Il obtempère. Parallèlement et de manière concomitante, la blonde a voltefacé et nous mate sans piger. Un court instant, elle croit que j’ai ralenti parce que la voie est étroite et qu’elle se tient du côté de la chaussée. Et puis elle avise son « beau-frère » et elle s’écrie :
— Frederick ! Non !
Ma pomme j’ai déboulé et me précipite sur Joan. Elle se parfume à mort, la mère.
Mon premier soin est d’éternuer. Mon second de la bicher par une aile. Qu’à peine, je ressens une brûlure fulgurante au flanc. La charognasse vient de me planter une lame dans la viande. Mais d’où la sort-elle ? L’avait-elle dans une gaine ménagée entre les plis de sa jupe ou se trouvait-elle fixée à son avant-bras ? Ça a crissé sur mes côtes premières. La cuisance me flanque mal au cœur.

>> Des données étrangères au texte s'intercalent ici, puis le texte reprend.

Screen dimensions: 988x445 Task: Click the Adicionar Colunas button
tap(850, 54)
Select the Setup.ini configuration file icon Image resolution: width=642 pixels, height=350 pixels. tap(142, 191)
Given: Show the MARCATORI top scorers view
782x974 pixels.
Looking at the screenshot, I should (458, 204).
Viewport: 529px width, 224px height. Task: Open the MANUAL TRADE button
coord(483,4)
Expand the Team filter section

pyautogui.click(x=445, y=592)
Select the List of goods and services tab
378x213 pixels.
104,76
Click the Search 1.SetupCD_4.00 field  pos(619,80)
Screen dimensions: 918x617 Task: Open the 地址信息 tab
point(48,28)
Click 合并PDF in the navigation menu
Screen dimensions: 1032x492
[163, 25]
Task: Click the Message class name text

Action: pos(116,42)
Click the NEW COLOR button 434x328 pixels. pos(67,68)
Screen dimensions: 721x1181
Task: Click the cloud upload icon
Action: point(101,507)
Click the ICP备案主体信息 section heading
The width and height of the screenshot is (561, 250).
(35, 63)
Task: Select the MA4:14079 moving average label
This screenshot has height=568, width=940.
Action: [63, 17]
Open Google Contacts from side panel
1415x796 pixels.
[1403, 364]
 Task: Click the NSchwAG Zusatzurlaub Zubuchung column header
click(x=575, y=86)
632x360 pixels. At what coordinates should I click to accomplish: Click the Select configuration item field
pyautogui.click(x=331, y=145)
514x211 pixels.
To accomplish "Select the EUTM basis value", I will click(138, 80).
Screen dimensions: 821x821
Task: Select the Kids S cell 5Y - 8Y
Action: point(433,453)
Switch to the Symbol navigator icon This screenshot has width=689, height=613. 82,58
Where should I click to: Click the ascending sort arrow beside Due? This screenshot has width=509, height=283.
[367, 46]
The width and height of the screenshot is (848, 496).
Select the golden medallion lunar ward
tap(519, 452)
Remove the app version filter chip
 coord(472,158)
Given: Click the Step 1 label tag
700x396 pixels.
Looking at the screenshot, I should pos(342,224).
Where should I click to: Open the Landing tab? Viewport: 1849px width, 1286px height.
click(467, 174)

Dès lors, j’allonge une manchette à la glotte de madame et elle choit sur elle-même pour se coucher sur son ombre gracieuse, à même la chaussée.
— Irving ! s’écrie Frederick Clay en reconnaissant son frelot.
Tout ce que je te rapporte avec ces scrupules d’auteur qui ont assis ma réputation (sur un pouf, mais confortablement néanmoins) s’opère en un laps de temps réduit aux aguets. T’aurais pas le temps de compter jusqu’à quatre.
— Hello, Mister Clay ! lancé-je à Irving, on dirait que ce four crématoire, c’était une couveuse, pour employer un mot qui a fait long feu.
Le mec, sa riposte est celle d’un pro. D’autant qu’il était sur ses gardes, lui aussi. Je vois sortir de la portière dont la vitre est baissée, le mufle impressionnant d’une monstrueuse pétoire comme je n’en ai encore jamais rencontré face à face. Un crépitement imperceptible, que tu croirais qu’on perce des ballons rouges à coups d’épingle. Ploff, ploff, ploff, ploff !
Tout se paralyse en moi, ou pire encore, se stratifie. Je deviens un minéral. Mon souffle se bloque. Une agonie fulgurante m’emporte chez Dache, le perruquier des zouaves, que disait ma mère-grand. Le froid, le noir, le silence se joignent à mon immobilisme intégral.
Pas des sensations. Seulement des projets d’impressions de sensations.
C’est infime, ténu, nul et non avenu. Un affleurement à la surface du réel, et puis je m’enfonce. M’engloutis. Rien.
C’est des hommes vieux. Avec de jolis costumes, des jolies pochettes tombantes, des souliers briqués marbre. Des décorations aussi. Ils se persuadent qu’ils ne sont « pas si âgés que ça ». Mais moi, je sais que c’est râpé pour eux. Ils ont été eus par le temps, ce grand vilain loup. Ils font encore semblant, en s’observant. Chacun se jugeant plus jeune que les autres. Mais ils sont tous irrémédiablement vioques. En train de finir, en train de pourrir quelque part. Passé soixante-cinq, ils l’ont dans le cul. Cette limite franchie, y a que le désespoir qui peut encore te garder jeune. Et puis l’amour, bien sûr, si une frivole veut encore de toi, de ta queue toujours bandante. Mais combien ont encore la rage de se survivre, dis-le-moi, Eloi ? Combien se battent encore contre le courant, et nagent ? La faillite des autres, c’est qu’on ne les jalouse plus. L’homme reste en état d’existence tant qu’il suscite l’envie. Quand cette gueuse a relâché son étreinte, c’est qu’ils peuvent crever, le « service autant pour moi » est avancé !
2
La puissance du style san-antoniais réside dans la hardiesse des métaphores.